Выбрать главу

Но песенка превзошла даже и такое непотребство. Клирик, пожизненно обрученный Святой Матери Церкви, позволяет себе играть роль влюбленного школяра! Может быть, у него уже и любовница есть, и детишки пошли? В этом, конечно, нет ничего нового для клириков, включая и бенедиктинцев, ибо слаб человек, сосуд греха, и никакой постриг, никакое рукоположение не избавляют его от дурных наклонностей. Всем известно, что тропы от врат обители до хижины распутной девки нет-нет да и хожены бывают бенедиктинскими стопами. Пожалуй, оно и получше другого разврата, который против человеческого естества случается и внутри обители… Но так грехопадение — это ж не повод для стихотворства! Для покаяния, для умерщвления грешной плоти, сугубой епитимьи. А не для горделивого плетения виршей! Как смеет он, недостойный клирик Франциск, воспевать греховную похоть и распространять свое богомерзкое словоблудие?! Ведь и брат Марк не удержался рядом с таким стихоплетом от падения?
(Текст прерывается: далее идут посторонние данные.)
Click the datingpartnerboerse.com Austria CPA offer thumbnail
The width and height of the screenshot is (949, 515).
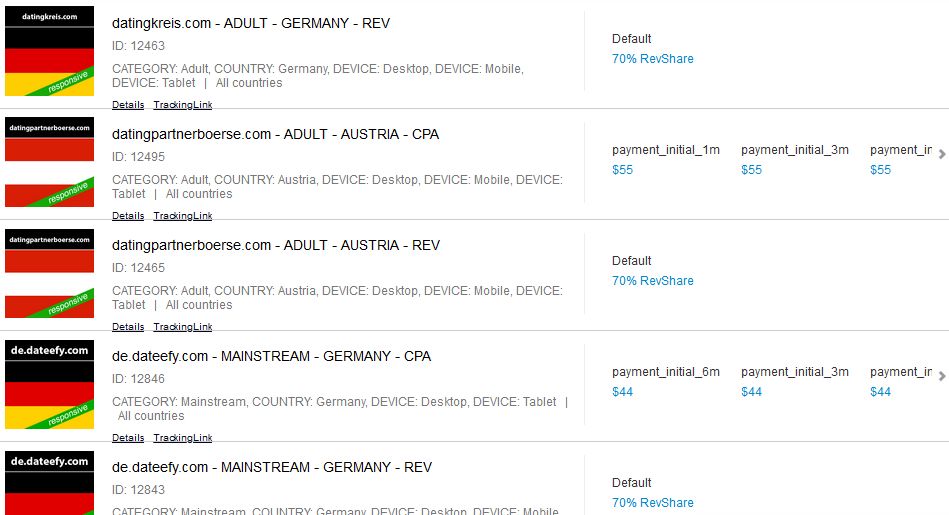point(49,162)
Брат Марк смиренно вздыхает. Да, он говорил об этом на исповеди, он уже почти завершил исполнять епитимью, зачем повторять, да еще в присутствии посторонних. Растет, растет в Воклюзе малыш, схожий с ним лицом и повадкой, и сам великий отец Франциск обещал не оставить его своей помощью и лаской. Только что угодно это было, а никак не блуд. Ибо крепка любовь, как смерть, и не погасить ее водам многим, не залить потокам. И в его жизни такая любовь была, есть, и вечно пребудет благодарная память о ней. Господь не запретил нам любви, и если кто-то в Риме когда-то решил, что безбрачных клириков надежнее и крепче можно будет привязать к папскому престолу, это вовсе не значит, что любовь стала называться блудом, а чудо соединения двух любящих сердец — грехопадением. Это значит, что Рим ошибся.

Но объяснить это невозможно, так что остается помалкивать. Зато он горячо и страстно говорит о том, что отец Франциск совершенно прав: Господь наш принял человеческий облик, Слово стало плотью и обитало с нами, и негоже нам гнушаться этой плоти, ибо нет на свете ничего прекраснее и неповторимее человека. И никакого нет греха в том, чтобы воспевать красоту прекрасной дамы, как от века делали рыцари и менестрели, если не переступает человек положенных пределов.

— Ибо крепка, как смерть, любовь, — говорит Марк.

— Не залить ее водам многим, — отзывается аббат, — но ведь это о любви Господа и Церкви, а не двух грешных человеческих тел. И потоки словес ничего тут не изменят, не зальют установленного от века богоугодного распорядка. Да, распустились нравы в этом вашем Авиньоне, вот если бы в Риме…

— А в Риме, — возражает брат Марк, — в Риме на эту Пасху при всем народе торжественно увенчали лавром главу величайшего поэта нашей эпохи — отца Франциска, попросту Франческо Петрарки. И нет на земле силы, которая бы оспорила эту славу.

Аббат, конечно, напоминает, что есть и небесный суд, что блаженны плачущие, а не смеющиеся. Но если он перешел к вечному и бесконечному — значит, этот маленький земной спор он безнадежно проиграл и сам сознает это.

А вот капитан Доминик доволен. Если теперь чернорясцы, как и прочие нормальные люди, влюбляются в девушек и поют им приветные песенки, с ними будет гораздо проще договориться. И с девушками, пожалуй, тоже. Надо будет попросить этого библиотекаря написать слова, а потом немного поправить их, перевести на рагузанский говор, подобрать подходящую мелодию и спеть при случае Марианне. Обязательно спеть! У Доминика красивый голос и отменный музыкальный слух.

И кстати, неплохо устроено у соседей-сербов: у них попы женатые. Всегда есть возможность обсудить дела не только с батюшкой, но и с его матушкой. Надо бы и нам так завести в Рагузе. Да и вообще, многовато что-то спеси у этих умников, вообразили себя наместниками Господа Бога на земле. Хорошо бы нам церковь попроще и, главное, подешевле. Ну, и насчет девушек повнимательней к нуждам простых прихожан. Чтобы без лишних этих строгостей. Может быть, и вправду грядут из Авиньона перемены? Ну а если не из Авиньона — то хоть бы и из-за Альп, где притаился этот Римский по одному только своему названию кесарь… Поди, придумают там облегчение нашей вере.

Но пока что капитану Доминику срочно нужно уединиться, он чувствует позыв природы — все же монастырский завтрак был слишком обилен. И он, извинившись перед честными бенедиктинцами и сославшись на срочное желание уединенной молитвы в часовне, ускоряет шаг, чтобы там, за поворотом, свернуть в кусты и облегчиться. Высокие материи никуда не денутся, а грешная плоть требует своего.